Initially, sales of plug-in electric car were lower than expected, and during 2012 the segment captured a market share of less than 1% of new car sales in the country. As a result of the end of the total exemption of the registration fee, the segment sales peaked at the end of 2013, and plug-in electric car sales reached a market share of 5.34% of new car sales in 2013. The total cost of the tax exemptions for the Dutch treasury of the more than 22,000 plug-in electric vehicles sold in 2013 was estimated at .

- EV car sharing
On November 24, 2011, Amsterdam became the fifth city in the world with a Car2Go carsharing service, and the first in Europe with an all-electric fleet. A fleet of 300 Smart electric drives is available on-demand. As of September 2012, these Car2Go vehicles and other electric cars in Amsterdam had access to more than 320 charging stations in the city area. The number is expected to increase significantly up to 1,000 by end of 2012.

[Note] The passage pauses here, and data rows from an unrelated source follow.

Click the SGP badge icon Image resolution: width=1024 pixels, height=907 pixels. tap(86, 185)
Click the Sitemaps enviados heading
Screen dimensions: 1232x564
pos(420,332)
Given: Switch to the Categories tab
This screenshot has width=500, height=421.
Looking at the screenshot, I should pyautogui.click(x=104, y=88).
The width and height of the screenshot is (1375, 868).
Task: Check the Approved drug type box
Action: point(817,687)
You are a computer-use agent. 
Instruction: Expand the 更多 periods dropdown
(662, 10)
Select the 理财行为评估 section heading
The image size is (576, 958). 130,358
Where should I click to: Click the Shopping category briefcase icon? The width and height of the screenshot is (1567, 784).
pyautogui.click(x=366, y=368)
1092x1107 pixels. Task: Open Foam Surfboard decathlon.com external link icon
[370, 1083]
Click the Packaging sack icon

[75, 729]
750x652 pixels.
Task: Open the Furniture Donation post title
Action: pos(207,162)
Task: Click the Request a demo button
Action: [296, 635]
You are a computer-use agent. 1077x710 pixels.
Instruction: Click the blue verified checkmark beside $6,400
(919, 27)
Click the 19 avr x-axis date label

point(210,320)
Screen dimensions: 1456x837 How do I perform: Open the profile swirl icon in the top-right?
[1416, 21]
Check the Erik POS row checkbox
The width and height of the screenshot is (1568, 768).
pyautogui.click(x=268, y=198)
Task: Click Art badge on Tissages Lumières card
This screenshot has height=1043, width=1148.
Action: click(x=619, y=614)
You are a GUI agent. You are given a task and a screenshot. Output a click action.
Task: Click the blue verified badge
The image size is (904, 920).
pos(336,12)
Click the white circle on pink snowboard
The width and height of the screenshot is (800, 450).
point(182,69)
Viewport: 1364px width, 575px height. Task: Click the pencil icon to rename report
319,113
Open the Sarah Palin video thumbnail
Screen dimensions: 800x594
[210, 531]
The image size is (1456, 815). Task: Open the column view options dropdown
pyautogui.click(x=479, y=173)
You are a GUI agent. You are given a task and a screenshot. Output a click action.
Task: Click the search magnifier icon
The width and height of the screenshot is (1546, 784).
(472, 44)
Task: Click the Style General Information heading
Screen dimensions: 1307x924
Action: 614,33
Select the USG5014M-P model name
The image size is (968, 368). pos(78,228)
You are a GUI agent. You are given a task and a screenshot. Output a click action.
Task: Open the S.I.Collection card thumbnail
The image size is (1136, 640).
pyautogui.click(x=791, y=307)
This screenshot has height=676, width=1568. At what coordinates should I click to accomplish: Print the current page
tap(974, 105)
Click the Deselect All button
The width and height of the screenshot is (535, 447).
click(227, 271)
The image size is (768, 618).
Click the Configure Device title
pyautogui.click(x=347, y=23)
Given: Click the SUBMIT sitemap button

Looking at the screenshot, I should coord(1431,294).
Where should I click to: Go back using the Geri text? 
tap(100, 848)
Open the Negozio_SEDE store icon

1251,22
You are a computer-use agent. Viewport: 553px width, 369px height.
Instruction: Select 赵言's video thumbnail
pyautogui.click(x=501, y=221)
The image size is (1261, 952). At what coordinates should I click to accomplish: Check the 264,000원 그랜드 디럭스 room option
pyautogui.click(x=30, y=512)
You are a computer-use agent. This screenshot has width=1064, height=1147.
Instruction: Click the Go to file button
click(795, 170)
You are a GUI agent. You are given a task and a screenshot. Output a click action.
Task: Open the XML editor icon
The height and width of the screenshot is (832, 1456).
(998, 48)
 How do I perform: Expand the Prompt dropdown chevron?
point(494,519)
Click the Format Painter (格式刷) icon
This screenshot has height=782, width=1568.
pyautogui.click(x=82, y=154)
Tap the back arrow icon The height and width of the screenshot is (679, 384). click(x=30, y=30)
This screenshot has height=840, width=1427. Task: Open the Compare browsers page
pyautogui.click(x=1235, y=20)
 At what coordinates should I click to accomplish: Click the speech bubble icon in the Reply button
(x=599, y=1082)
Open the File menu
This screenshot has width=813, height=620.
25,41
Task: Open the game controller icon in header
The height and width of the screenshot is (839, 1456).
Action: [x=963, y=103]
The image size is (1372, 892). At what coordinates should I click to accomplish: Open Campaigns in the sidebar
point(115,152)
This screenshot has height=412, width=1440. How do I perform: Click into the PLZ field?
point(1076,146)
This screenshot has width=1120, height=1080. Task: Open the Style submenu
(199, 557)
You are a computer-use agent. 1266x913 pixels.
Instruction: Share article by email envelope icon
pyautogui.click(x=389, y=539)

==Charging infrastructure==

As of December 2012, the Netherlands was the country with the highest ratio of slow charging points to electric vehicles (EVSE/EV), with a ratio of more than 0.50, while the U.S had a slow EVSE/EV ratio of 0.20. The Netherlands' mix of slow and fast chargers has allowed it to become the country with the highest number of charging point per capita in the world. There were 80 CHAdeMO quick charging stations across the country by April 2014.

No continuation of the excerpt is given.